● **Page extract**
Press Release

National Nurses United Denounces Johns Hopkins Health System’s Use of Bogus Credential

Johns Hopkins All Children’s Hospital

National Nurses United (NNU) is disturbed to learn that the Johns Hopkins Health System Corporation is once again using marketing gimmicks to bolster its image and to conceal its failure to put patients above profits.

Last week, Johns Hopkins All Children’s Hospital in St. Petersburg, Fla., announced with great fanfare that it had “achieved Magnet designation.” Health care corporations promote Magnet accreditation as desirable because it is supposed to signal to nurses and the public that the hospital is an excellent workplace and provides the highest quality of patient care. But it is hard to reconcile this “recognition” with a Tampa Bay Times investigation that found at least 11 children died following procedures over an 18-month period starting in mid-2016 at All Children’s Heart Institute.

According to the Tampa Bay Times, “the death rate for heart surgery patients at All Children’s tripled between 2015 and 2017, a Times data analysis found. The hospital’s Heart Institute performed worse in 2017 than any pediatric heart surgery program in Florida had in the past decade.” In addition, the Times found that in 2017, heart patients at All Children’s “were four times as likely to come out of surgery needing a machine to do the work of their hearts and lungs. Their surgical wounds were five times as likely to split open. They took twice as long to recover from surgery. They were three times as likely to become septic, a potentially deadly response to infection.”

The process to obtain Magnet status takes more than four years, which means inspectors visited the hospital as children were dying at an alarming rate and infection rates were spiking.

● **Input data**
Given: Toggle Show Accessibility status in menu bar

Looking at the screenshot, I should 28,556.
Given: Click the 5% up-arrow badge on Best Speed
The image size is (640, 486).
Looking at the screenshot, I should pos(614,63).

● **Work task**
The press release above quotes the Tampa Bay Times on how 2017 heart patients at All Children's fared. List each outcome it names, with the multiple given for it.

● **Your solution**
- Needing a machine to do the work of their hearts and lungs after surgery: four times as likely
- Surgical wounds splitting open: five times as likely
- Time to recover from surgery: twice as long
- Becoming septic: three times as likely